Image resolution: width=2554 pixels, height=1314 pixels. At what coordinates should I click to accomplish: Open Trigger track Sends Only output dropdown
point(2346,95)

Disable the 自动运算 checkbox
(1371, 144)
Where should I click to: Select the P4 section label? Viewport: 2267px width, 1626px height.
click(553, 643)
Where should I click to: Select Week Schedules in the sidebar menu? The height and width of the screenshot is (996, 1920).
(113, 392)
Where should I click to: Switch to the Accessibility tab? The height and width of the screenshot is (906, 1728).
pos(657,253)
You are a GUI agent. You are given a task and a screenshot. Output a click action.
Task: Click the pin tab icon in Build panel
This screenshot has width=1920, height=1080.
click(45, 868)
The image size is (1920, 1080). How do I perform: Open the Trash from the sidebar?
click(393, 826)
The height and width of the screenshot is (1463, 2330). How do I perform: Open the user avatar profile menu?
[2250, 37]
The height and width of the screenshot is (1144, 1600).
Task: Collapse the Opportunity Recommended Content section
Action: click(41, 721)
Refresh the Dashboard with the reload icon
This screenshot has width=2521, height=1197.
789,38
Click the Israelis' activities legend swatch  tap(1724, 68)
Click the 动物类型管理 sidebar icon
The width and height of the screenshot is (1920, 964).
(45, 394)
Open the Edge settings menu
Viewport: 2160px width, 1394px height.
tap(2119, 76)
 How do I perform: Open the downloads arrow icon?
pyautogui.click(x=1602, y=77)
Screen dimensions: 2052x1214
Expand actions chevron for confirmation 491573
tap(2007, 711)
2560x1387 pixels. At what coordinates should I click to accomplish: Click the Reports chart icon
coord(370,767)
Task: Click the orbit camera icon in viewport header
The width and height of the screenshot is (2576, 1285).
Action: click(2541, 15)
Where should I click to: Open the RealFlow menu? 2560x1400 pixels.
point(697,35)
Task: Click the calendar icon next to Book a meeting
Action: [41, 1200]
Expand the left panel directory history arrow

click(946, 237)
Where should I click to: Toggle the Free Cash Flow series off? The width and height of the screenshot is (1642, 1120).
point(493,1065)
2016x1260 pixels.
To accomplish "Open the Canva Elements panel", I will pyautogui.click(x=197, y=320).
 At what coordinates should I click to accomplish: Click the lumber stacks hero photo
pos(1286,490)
--
• [PROBLEM DESCRIPTION]
Every entry must be output again, exactly as written above.

• [RESPONSE BOX]
Image resolution: width=2554 pixels, height=1314 pixels. At what coordinates should I click to accomplish: Open Trigger track Sends Only output dropdown
point(2346,95)

Disable the 自动运算 checkbox
(1371, 144)
Where should I click to: Select the P4 section label? Viewport: 2267px width, 1626px height.
click(553, 643)
Where should I click to: Select Week Schedules in the sidebar menu? The height and width of the screenshot is (996, 1920).
(113, 392)
Where should I click to: Switch to the Accessibility tab? The height and width of the screenshot is (906, 1728).
pos(657,253)
You are a GUI agent. You are given a task and a screenshot. Output a click action.
Task: Click the pin tab icon in Build panel
This screenshot has width=1920, height=1080.
click(45, 868)
The image size is (1920, 1080). How do I perform: Open the Trash from the sidebar?
click(393, 826)
The height and width of the screenshot is (1463, 2330). How do I perform: Open the user avatar profile menu?
[2250, 37]
The height and width of the screenshot is (1144, 1600).
Task: Collapse the Opportunity Recommended Content section
Action: click(41, 721)
Refresh the Dashboard with the reload icon
This screenshot has width=2521, height=1197.
789,38
Click the Israelis' activities legend swatch  tap(1724, 68)
Click the 动物类型管理 sidebar icon
The width and height of the screenshot is (1920, 964).
(45, 394)
Open the Edge settings menu
Viewport: 2160px width, 1394px height.
tap(2119, 76)
 How do I perform: Open the downloads arrow icon?
pyautogui.click(x=1602, y=77)
Screen dimensions: 2052x1214
Expand actions chevron for confirmation 491573
tap(2007, 711)
2560x1387 pixels. At what coordinates should I click to accomplish: Click the Reports chart icon
coord(370,767)
Task: Click the orbit camera icon in viewport header
The width and height of the screenshot is (2576, 1285).
Action: click(2541, 15)
Where should I click to: Open the RealFlow menu? 2560x1400 pixels.
point(697,35)
Task: Click the calendar icon next to Book a meeting
Action: [41, 1200]
Expand the left panel directory history arrow

click(946, 237)
Where should I click to: Toggle the Free Cash Flow series off? The width and height of the screenshot is (1642, 1120).
point(493,1065)
2016x1260 pixels.
To accomplish "Open the Canva Elements panel", I will pyautogui.click(x=197, y=320).
 At what coordinates should I click to accomplish: Click the lumber stacks hero photo
pos(1286,490)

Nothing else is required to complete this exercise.